_Excerpt provided_.
I have been taken aback by the levels of sexism and misogyny which have emerged amidst the engagements both in mainstream and social media on the Minister of Tourism's views on the Constitution.

The critique and engagement of Minister Lindiwe Sisulu’s views should be welcome in a society such as ours, but the sexism and misogyny which have accompanied it are alarming, for the same reason.

I often think that had my mother been a man, she would have been a very successful businessperson. Growing up, she was extremely enterprising, hard-working, and determined. She had the stomach to leave her young children behind and go to work.

My aunt often told us how, when I was just a little baby, my mother went to work at a fish store in town. Some readers will know the Captain Dorego of the 1990s Queenstown. As my aunt recalls, at some point, I had been crying so much that they decided to fetch her from work to come care for me. That was the end of that job for her. I suspect that it was recognising the challenges of being a working mother of small children that led her to become more enterprising — making things, buying and selling things, and so on.

One time she took me along to the offices of what was then the Transkei Development Corporation (TDC), where she was part of their incentives programme. She had a knitting project in which she employed three to five other women at a time. I remember that she used to pay them R20 a jersey they produced, which was a percentage of the value of the jersey. In parenthesis, I should mention, with bitterness, that as part of the sales team and the debt collector, I was not paid a cent.

Anyway, periodically, she would complete the pages of these large books recording the transactions which were required to be submitted to TDC. On the day she took me along their offices, she was in her finest — wearing a green and white floral crimplene two-piece suit and high heels. Lalokhwe yokulila nokuhleka. I’m surprised that still today, she wears very high heels with ease.

At some point, she had to leave me in one office while she had to go to another office for something else. This was often the case in government offices — a thorough run-around where many times you were confronted by a jacket hanging on a chair, which suggested the official had just stepped out. Too often they would’ve been away for days. She left me in a chair there with the two male officials who had been attending to her.

I remember after she walked out one of them saying, “mhle yena usisi. Qha akho business inokuphuma kwi chops”. In other words, “she may look good, but no business can come from high heels”. That stuck with me for a long time, and informed how I thought about dress codes.

For my mother, business was a huge struggle, and she was often undermined and sabotaged.  Eventually, in 1998, she gave up business and found a job as a domestic worker.

I have always been sensitive to sexism and misogyny because while I walk the world with the privileges of a man, in many ways, my disadvantages have been because of the sexism that my mother had to endure.

Again it is worth repeating that Minister Lindiwe Sisulu is well critiqued for the article attributed to her appearing on the Independent Online website, but I have been taken aback by the amount of sexism and misogyny which has emerged amidst the engagements both in mainstream and social media. For transparency, I should disclose that I have previously served on the minister’s advisory panel. However, this will not be about that.

One prominent writer and activist tweeted: “The defender of African values in pink gloves showing the country how hard she works for the poor.” This tweet was in response to a video of an altercation the minister was involved in during a visit to an informal settlement some time ago. This tweet triggered the memory of how my mother’s work as a businesswoman was dismissed because she was dressed up and in high heels. Indeed, what work could come of someone in pink gloves? There have been others referencing the minister’s dress and hair to the same effect.

_Problem statement_.
Answer these questions using the essay above on sexism and the Minister of Tourism.
(a) Where did the author's mother go to work when the author was a little baby?
(b) How much did she pay the women in her knitting project for each jersey?
(c) In what year did she give up business, and what job did she then find?

_Given data_.
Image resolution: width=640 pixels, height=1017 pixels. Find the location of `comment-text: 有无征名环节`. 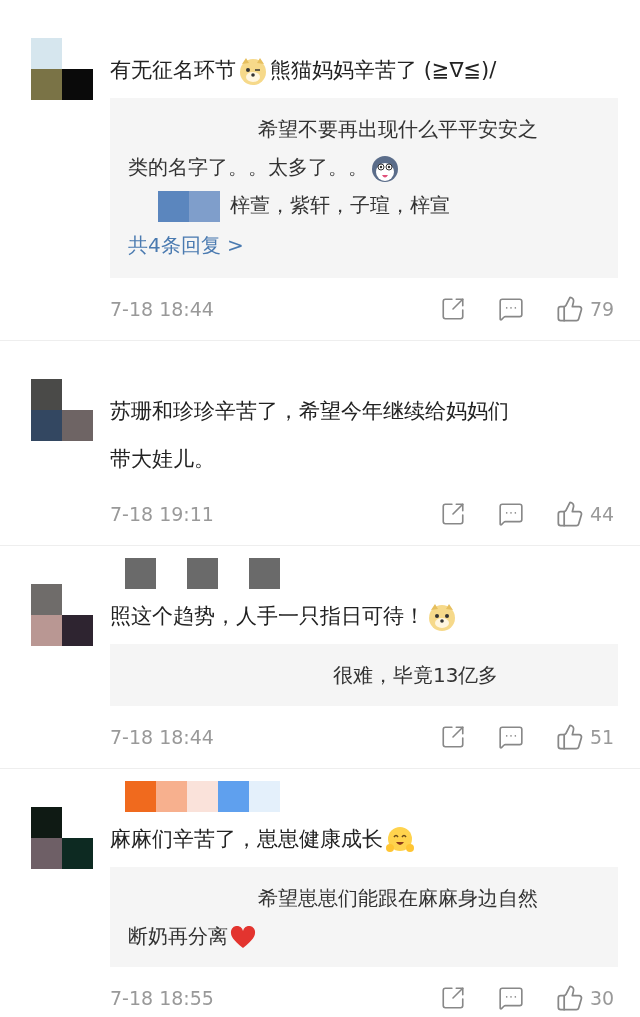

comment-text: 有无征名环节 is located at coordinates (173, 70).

_Response_.
(a) At a fish store in town.
(b) R20 a jersey.
(c) In 1998; she found a job as a domestic worker.